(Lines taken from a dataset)
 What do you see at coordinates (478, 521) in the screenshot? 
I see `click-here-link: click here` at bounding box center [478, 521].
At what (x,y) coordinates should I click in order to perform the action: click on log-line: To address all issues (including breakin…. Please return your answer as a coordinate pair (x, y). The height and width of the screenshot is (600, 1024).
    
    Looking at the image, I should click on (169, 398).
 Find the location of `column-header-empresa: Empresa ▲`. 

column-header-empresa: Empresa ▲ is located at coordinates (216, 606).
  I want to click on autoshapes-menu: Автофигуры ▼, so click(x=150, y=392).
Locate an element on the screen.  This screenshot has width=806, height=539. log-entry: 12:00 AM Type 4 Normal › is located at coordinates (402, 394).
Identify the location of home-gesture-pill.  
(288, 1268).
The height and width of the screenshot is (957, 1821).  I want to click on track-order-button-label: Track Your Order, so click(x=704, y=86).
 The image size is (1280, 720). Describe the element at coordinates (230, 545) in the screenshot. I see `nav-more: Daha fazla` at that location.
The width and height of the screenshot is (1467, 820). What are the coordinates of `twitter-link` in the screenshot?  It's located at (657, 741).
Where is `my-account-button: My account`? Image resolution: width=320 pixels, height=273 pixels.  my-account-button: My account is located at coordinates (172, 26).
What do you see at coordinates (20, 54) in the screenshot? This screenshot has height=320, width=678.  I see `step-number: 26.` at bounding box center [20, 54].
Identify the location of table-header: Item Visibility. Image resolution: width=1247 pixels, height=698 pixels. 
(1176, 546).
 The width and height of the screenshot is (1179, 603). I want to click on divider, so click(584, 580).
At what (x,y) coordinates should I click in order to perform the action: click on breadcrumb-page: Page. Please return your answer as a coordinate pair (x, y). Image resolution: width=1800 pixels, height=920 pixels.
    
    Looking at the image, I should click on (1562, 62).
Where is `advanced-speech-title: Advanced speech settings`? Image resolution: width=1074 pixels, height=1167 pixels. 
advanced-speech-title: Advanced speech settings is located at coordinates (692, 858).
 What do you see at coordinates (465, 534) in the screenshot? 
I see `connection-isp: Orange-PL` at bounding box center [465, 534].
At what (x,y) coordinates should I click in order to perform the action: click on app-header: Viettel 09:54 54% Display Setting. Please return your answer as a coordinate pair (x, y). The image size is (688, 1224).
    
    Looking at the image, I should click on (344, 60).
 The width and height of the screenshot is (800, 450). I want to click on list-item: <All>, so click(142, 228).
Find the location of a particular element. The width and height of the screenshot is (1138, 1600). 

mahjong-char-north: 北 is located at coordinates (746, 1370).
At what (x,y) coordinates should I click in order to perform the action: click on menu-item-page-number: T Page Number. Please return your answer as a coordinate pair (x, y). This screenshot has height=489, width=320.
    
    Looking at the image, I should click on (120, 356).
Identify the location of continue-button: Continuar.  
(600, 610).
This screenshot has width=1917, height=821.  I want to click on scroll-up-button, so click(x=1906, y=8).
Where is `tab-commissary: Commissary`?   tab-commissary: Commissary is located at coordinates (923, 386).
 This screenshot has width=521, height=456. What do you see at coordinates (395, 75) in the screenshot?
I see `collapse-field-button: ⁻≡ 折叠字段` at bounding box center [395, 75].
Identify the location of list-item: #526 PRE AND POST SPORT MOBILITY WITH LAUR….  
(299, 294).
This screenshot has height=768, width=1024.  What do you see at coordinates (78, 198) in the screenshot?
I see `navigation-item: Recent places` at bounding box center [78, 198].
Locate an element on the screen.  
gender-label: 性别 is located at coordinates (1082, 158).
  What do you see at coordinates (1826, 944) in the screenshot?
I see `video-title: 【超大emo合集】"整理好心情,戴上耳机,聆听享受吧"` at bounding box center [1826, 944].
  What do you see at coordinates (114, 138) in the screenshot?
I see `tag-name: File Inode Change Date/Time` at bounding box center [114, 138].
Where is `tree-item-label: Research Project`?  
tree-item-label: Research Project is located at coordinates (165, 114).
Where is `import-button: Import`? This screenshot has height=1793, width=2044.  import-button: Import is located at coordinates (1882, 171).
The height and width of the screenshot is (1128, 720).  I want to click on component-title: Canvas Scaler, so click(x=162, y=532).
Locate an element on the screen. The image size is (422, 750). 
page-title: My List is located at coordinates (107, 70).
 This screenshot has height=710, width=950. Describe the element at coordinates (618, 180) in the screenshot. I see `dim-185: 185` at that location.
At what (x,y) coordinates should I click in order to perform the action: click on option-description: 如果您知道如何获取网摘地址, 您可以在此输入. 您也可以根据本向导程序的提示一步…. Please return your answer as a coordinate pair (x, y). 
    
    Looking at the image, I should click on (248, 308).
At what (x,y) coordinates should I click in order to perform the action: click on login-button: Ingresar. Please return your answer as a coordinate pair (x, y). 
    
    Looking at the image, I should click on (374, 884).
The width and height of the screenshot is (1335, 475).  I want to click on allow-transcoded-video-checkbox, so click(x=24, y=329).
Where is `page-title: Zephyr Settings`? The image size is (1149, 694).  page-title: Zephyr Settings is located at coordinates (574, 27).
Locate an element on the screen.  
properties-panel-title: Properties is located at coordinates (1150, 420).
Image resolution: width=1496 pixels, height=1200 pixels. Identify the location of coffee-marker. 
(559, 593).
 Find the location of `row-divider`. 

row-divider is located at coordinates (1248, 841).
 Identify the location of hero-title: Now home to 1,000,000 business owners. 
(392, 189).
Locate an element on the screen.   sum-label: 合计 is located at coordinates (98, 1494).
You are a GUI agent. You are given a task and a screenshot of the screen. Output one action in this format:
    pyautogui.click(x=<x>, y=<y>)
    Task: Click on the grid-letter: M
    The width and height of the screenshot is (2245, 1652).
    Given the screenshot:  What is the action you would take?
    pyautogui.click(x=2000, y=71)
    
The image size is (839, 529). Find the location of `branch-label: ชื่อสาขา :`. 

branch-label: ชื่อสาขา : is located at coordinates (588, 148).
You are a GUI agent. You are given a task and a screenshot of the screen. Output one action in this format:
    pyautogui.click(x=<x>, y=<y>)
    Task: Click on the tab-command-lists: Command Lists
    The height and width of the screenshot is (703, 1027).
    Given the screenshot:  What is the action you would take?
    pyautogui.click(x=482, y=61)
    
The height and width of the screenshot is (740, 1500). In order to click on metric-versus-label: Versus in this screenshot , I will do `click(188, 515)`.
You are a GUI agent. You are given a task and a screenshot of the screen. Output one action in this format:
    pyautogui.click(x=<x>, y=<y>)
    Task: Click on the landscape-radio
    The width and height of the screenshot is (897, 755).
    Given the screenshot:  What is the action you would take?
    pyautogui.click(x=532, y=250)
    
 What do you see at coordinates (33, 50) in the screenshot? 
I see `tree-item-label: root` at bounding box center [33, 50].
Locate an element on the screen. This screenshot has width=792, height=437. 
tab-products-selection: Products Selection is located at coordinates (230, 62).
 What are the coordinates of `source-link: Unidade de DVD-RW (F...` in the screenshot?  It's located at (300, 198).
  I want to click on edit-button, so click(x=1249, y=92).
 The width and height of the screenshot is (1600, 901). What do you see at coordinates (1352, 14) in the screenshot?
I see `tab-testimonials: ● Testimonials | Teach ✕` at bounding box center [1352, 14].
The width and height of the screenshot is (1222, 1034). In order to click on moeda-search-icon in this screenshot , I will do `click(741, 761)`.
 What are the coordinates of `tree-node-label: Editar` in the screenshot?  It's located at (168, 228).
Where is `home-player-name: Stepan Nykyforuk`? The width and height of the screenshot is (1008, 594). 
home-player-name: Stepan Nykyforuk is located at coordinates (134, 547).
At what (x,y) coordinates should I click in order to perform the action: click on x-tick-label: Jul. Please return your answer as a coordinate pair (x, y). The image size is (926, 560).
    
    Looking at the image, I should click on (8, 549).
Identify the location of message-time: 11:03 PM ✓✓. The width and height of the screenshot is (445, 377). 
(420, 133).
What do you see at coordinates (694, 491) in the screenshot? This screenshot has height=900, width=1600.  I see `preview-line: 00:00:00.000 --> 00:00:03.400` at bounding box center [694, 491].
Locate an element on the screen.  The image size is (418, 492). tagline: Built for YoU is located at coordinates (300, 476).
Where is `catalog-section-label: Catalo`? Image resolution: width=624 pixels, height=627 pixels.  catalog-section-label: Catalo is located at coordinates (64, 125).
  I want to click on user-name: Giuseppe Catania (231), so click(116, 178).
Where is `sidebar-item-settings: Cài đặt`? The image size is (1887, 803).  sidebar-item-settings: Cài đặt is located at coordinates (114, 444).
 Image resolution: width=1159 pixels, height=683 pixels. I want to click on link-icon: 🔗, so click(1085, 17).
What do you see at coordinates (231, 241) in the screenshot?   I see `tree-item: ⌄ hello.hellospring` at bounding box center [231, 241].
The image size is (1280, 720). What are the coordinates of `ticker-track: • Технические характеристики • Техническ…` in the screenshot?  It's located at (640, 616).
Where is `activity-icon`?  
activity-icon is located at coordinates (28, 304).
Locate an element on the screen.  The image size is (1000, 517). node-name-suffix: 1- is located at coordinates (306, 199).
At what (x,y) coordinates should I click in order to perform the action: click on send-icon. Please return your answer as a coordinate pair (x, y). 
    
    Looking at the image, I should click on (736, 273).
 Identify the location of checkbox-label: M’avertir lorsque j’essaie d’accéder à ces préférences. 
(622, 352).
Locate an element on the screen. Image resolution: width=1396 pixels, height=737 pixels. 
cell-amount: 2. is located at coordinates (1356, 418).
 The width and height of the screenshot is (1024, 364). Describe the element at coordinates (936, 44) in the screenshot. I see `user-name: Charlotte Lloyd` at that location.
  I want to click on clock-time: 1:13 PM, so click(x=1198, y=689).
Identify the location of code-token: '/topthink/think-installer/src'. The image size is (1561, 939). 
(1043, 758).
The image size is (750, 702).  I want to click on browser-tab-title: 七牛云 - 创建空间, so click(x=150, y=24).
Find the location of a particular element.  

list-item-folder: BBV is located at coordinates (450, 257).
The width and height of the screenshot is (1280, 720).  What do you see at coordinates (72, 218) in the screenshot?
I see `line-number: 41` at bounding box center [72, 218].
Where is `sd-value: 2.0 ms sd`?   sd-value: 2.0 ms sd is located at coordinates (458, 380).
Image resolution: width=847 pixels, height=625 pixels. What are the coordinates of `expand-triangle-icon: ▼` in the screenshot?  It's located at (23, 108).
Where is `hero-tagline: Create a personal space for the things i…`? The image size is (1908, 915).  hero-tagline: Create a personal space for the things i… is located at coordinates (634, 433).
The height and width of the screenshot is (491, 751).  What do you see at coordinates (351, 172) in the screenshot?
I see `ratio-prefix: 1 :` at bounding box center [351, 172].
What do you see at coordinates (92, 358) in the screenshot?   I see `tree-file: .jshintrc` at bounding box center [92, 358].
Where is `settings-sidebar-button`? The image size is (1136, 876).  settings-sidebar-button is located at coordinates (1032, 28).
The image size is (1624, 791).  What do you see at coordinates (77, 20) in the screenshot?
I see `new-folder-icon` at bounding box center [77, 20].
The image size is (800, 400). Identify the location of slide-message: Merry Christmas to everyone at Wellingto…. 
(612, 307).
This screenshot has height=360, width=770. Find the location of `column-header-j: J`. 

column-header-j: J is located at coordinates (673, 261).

* [TASK PROMPT] Pick out every line above that contains the word "Research", matching case exactly, and copy each one.

* [FINISHED EXERCISE]
Where is `tree-item-label: Research Project`?  
tree-item-label: Research Project is located at coordinates (165, 114).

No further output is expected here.